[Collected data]
● ● ● ●

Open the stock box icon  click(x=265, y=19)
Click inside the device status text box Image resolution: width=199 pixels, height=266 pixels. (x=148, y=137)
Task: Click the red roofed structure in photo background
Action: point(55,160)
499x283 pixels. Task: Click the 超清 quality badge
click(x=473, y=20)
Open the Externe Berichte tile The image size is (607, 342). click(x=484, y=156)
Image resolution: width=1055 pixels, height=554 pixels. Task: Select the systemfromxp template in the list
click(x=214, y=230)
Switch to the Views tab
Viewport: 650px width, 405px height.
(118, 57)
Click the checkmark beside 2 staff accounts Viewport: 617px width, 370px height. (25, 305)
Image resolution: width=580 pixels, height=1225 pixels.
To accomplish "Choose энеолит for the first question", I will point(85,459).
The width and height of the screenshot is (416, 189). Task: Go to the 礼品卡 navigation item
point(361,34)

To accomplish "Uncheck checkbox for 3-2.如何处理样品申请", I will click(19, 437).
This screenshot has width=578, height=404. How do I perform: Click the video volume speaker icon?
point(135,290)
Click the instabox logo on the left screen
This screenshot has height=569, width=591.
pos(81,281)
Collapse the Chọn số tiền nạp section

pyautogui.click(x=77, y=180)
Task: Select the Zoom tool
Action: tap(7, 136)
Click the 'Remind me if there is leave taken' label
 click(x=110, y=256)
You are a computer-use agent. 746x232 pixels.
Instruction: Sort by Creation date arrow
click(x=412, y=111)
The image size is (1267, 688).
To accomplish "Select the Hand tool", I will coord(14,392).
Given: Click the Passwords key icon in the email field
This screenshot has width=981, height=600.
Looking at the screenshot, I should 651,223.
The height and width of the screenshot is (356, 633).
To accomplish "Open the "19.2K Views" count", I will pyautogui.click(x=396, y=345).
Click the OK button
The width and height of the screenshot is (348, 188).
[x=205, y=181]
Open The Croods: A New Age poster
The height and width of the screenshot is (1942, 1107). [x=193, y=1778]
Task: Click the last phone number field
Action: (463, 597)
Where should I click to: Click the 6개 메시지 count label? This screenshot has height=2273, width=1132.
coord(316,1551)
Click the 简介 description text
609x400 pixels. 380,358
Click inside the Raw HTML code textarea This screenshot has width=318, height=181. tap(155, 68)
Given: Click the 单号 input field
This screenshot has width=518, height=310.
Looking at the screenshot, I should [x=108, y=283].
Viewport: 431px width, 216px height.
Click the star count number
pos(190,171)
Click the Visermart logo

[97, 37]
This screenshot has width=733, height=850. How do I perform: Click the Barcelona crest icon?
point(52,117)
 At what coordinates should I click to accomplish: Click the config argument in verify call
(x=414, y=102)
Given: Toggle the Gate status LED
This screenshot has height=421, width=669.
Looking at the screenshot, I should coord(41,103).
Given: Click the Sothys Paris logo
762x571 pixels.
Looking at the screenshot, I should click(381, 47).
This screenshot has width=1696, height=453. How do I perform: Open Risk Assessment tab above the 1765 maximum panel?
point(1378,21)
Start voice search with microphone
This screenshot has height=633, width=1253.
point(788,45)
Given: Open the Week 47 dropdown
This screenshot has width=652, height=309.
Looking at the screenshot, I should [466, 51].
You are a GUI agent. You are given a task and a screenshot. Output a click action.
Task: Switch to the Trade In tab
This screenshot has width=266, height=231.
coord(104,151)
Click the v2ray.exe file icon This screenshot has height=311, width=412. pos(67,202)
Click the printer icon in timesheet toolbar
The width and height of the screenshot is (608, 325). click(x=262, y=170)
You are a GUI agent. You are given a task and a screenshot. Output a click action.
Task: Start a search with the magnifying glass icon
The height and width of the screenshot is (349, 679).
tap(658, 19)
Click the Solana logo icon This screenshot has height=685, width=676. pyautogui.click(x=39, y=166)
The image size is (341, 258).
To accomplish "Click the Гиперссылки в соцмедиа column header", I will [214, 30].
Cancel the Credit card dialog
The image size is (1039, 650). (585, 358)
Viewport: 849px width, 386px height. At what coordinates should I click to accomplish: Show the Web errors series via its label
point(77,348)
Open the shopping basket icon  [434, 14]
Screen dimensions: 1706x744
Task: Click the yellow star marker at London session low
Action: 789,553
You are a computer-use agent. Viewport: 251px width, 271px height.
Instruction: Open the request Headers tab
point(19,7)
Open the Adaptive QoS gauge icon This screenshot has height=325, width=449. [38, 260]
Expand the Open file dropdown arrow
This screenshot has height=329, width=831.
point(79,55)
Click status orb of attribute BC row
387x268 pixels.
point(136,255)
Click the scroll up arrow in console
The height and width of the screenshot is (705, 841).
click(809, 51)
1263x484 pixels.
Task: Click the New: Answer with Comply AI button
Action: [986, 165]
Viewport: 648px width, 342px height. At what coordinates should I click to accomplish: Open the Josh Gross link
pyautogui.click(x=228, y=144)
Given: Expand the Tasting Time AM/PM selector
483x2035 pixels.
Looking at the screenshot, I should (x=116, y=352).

● ● ● ●

> **ASSIGNMENT**:
Please copy, word for word, every line from the first line of the records through the line containing "Image resolution: width=580", with both of those lines included and nothing else.

> **SOLUTION**:
Open the stock box icon  click(x=265, y=19)
Click inside the device status text box Image resolution: width=199 pixels, height=266 pixels. (x=148, y=137)
Task: Click the red roofed structure in photo background
Action: point(55,160)
499x283 pixels. Task: Click the 超清 quality badge
click(x=473, y=20)
Open the Externe Berichte tile The image size is (607, 342). click(x=484, y=156)
Image resolution: width=1055 pixels, height=554 pixels. Task: Select the systemfromxp template in the list
click(x=214, y=230)
Switch to the Views tab
Viewport: 650px width, 405px height.
(118, 57)
Click the checkmark beside 2 staff accounts Viewport: 617px width, 370px height. (25, 305)
Image resolution: width=580 pixels, height=1225 pixels.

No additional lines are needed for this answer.